Stranded tourists would board flights from the Punta Cana Airport, the Gregorio Luperón Airport in Puerto Plata, and the Samaná – El Catey International Airport, which directly trips to Canada. In the case of Puerto Plata, there is only one laboratory that performs PCR tests.
It is expected that this Monday, 16 people in the same situation will be able to return home: five who came with packages from tour operators and 11 independent travelers.
Marranzini explained that the Canadian Embassy has been supporting those efforts.
The United States joined the countries that will request analysis to enter their territory as of January 26; these may be PCR or antigens.
Last Sunday, passengers boarded their flights without significant problems, mainly to the United States and Puerto Rico from the Americas’ International Airport ( AILA ). According to Diario Libre, several of them heading to Puerto Rico said the test had not been required.
Some Latin American countries that request COVID-19 tests are Argentina, Chile, Costa Rica, Ecuador, Jamaica, Bolivia, Ecuador, Nicaragua, Panama, Paraguay, Peru, Puerto Rico, Uruguay, Brazil, and Colombia.

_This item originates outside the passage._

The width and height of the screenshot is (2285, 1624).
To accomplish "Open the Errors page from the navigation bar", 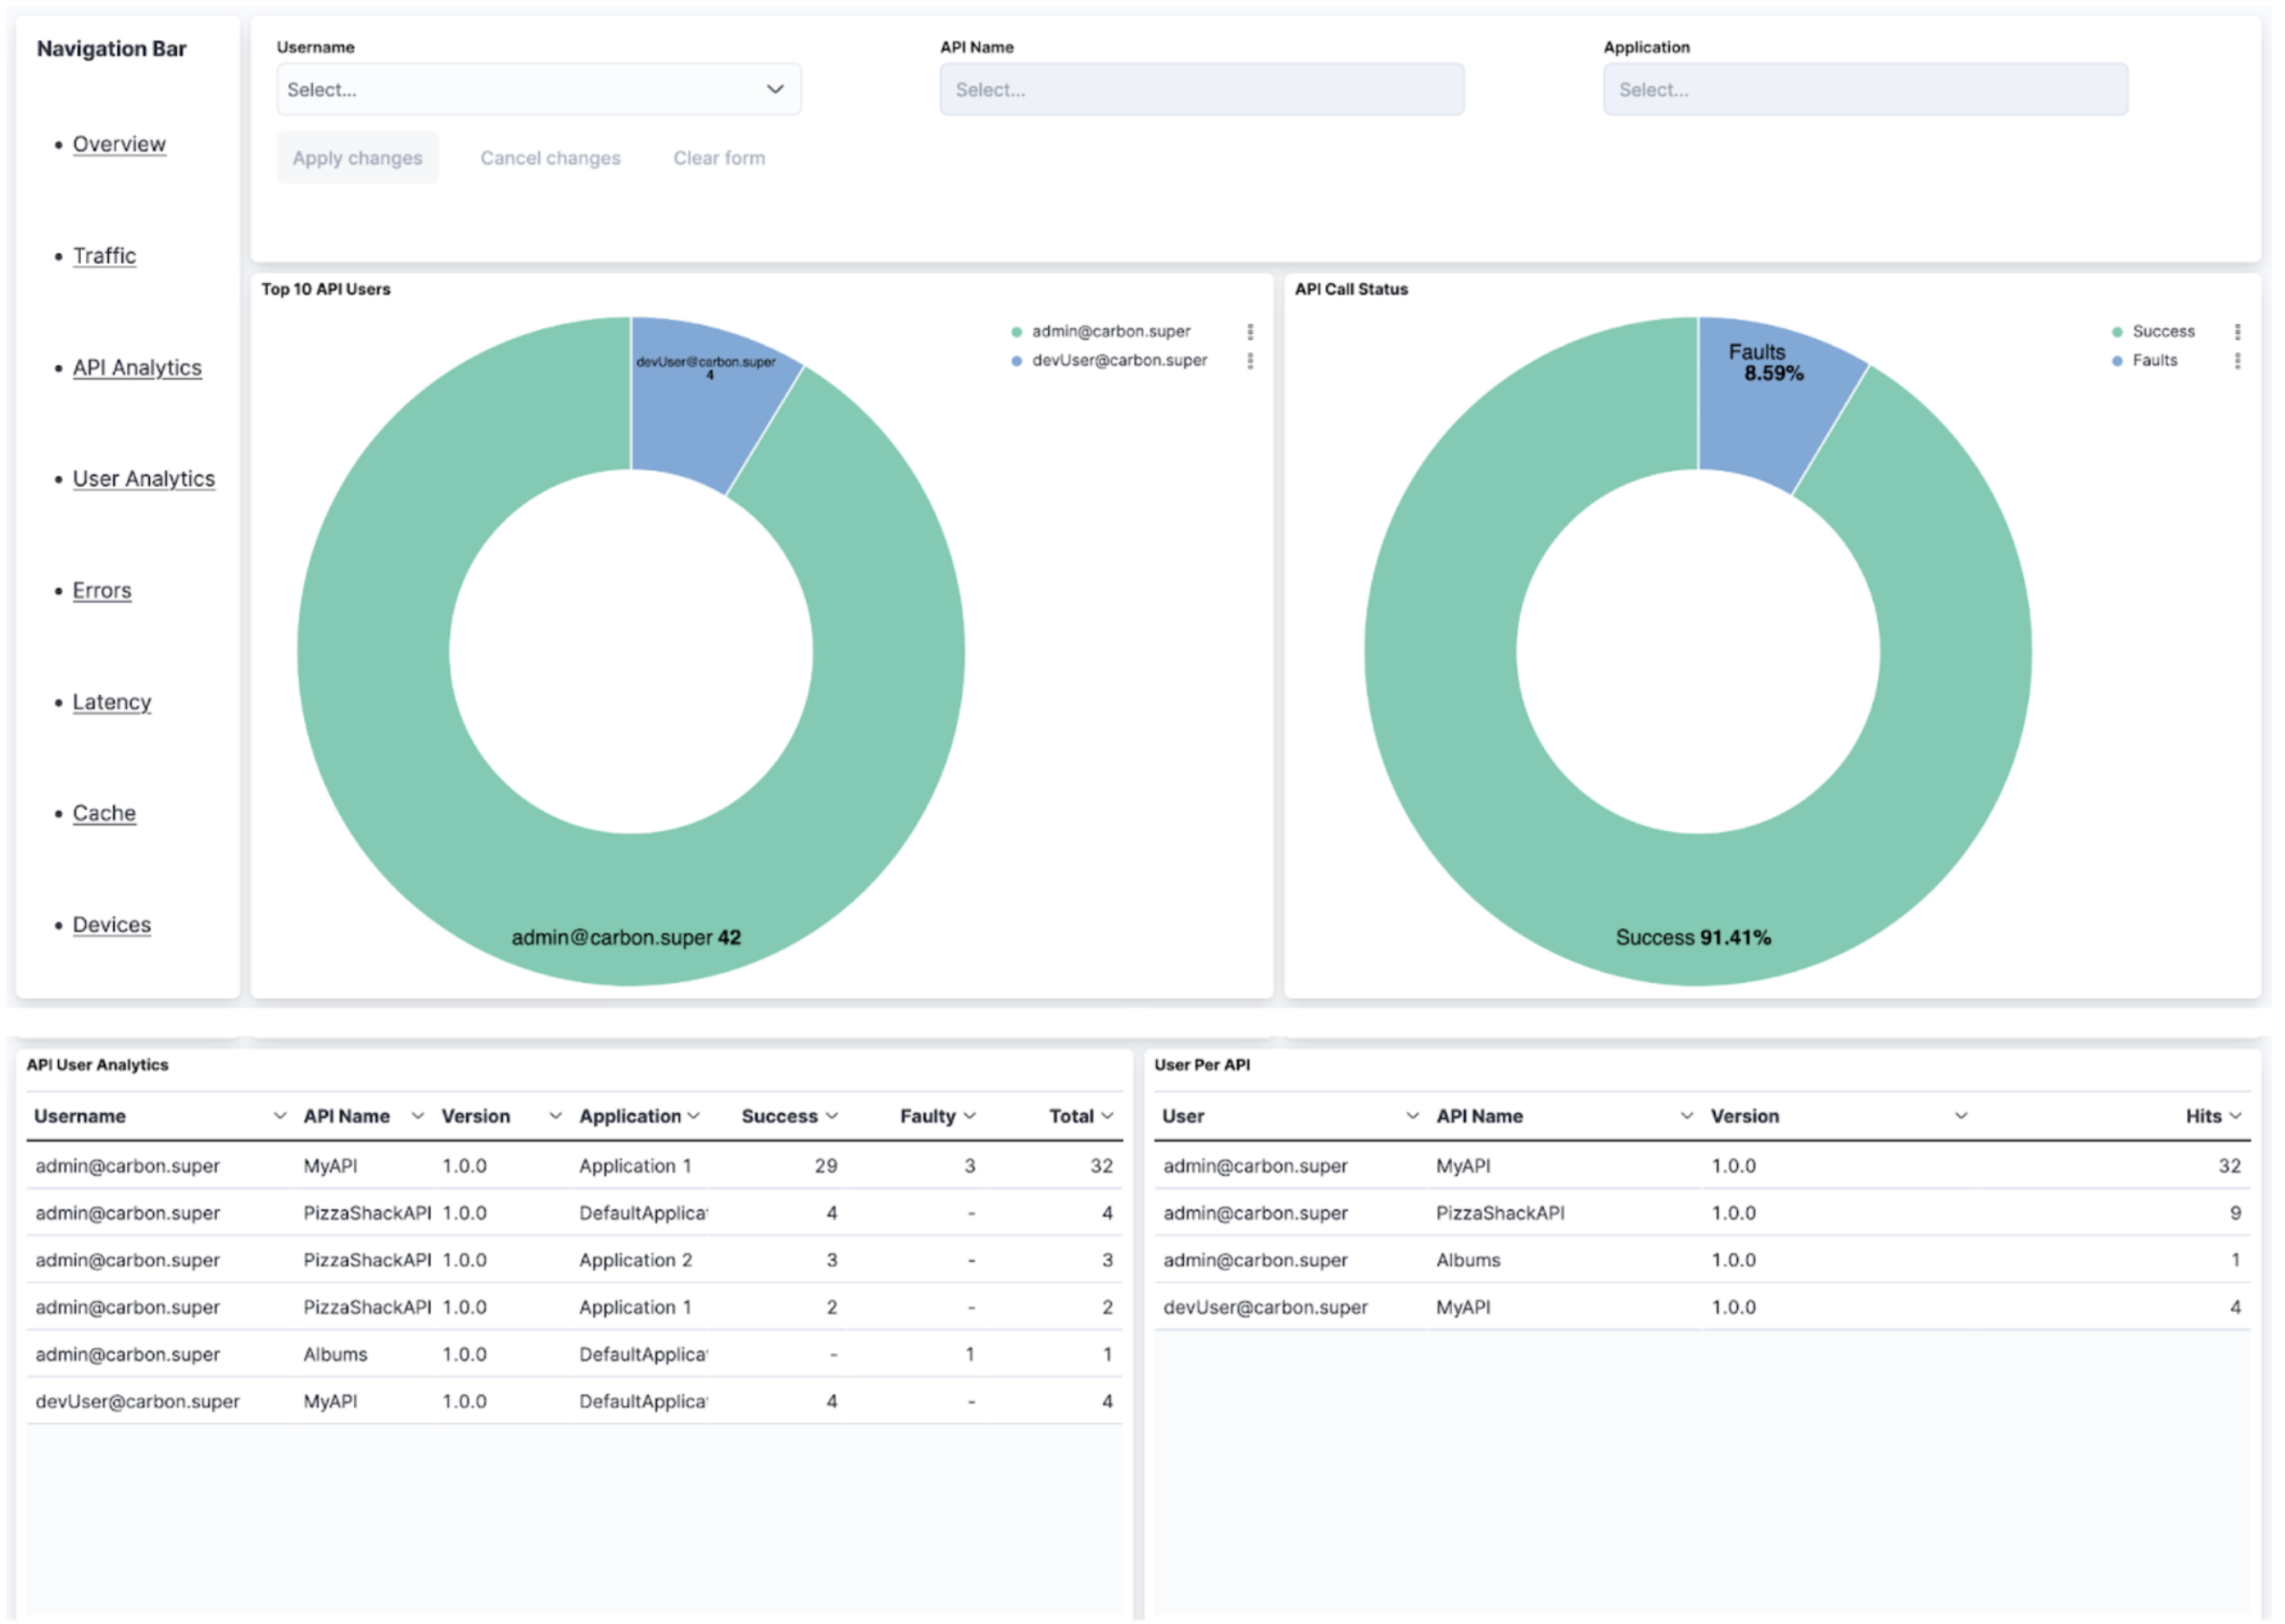I will pyautogui.click(x=101, y=590).

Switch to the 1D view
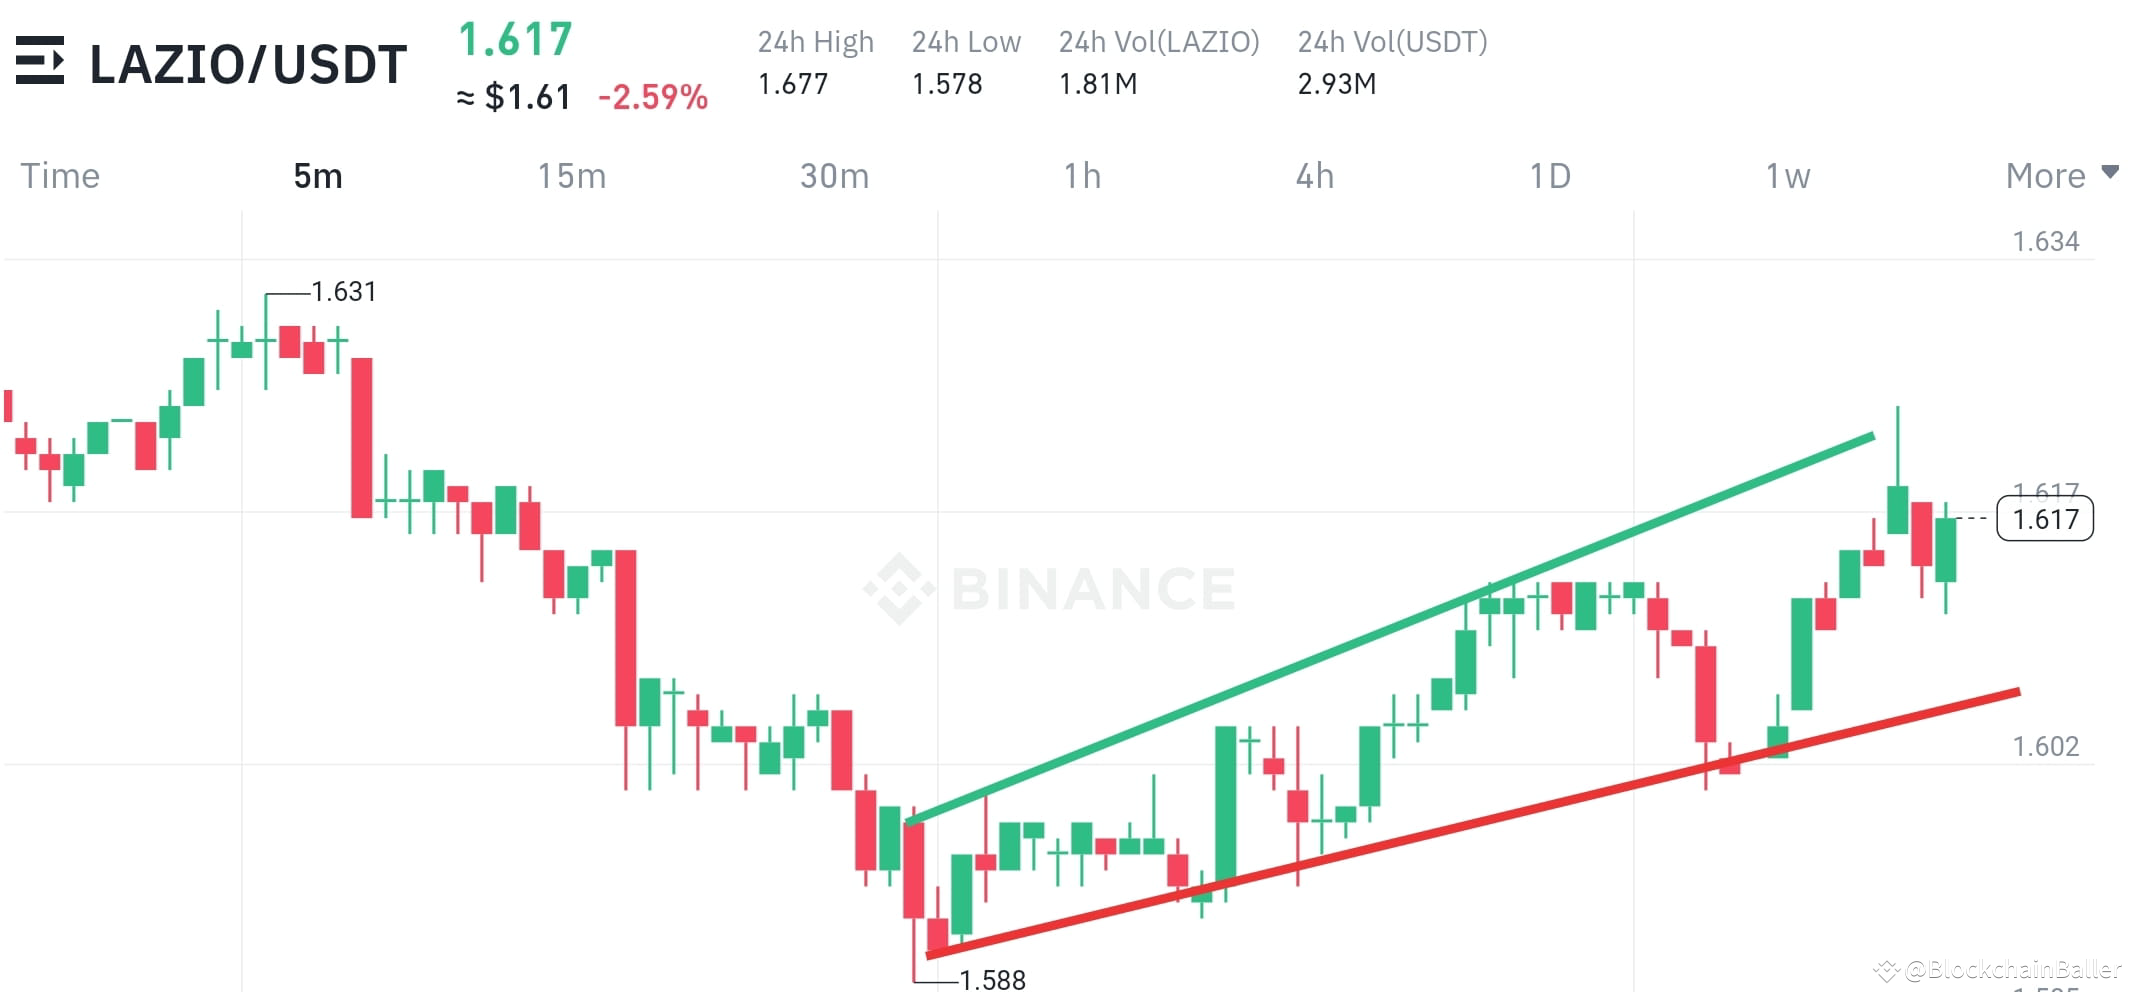[x=1551, y=175]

For its part, Cuba limited the number of flights allowed from the Dominican Republic, the United States, Panama, Mexico, the Bahamas, and Haiti.
The maximum time that the test can be accepted before arrival ranges from 24 hours to 10 days. Some nations only ask high-risk patients for tests, and others offer the alternative of a 14-day quarantine after arrival for those who do not have the results.
In that sense, David Collado, Minister of Tourism, reported in a tweet that this Monday, they will announce a joint plan with the Ministry of Public Health and companies in the tourism sector to respond to the demand for tests that the United States will implement.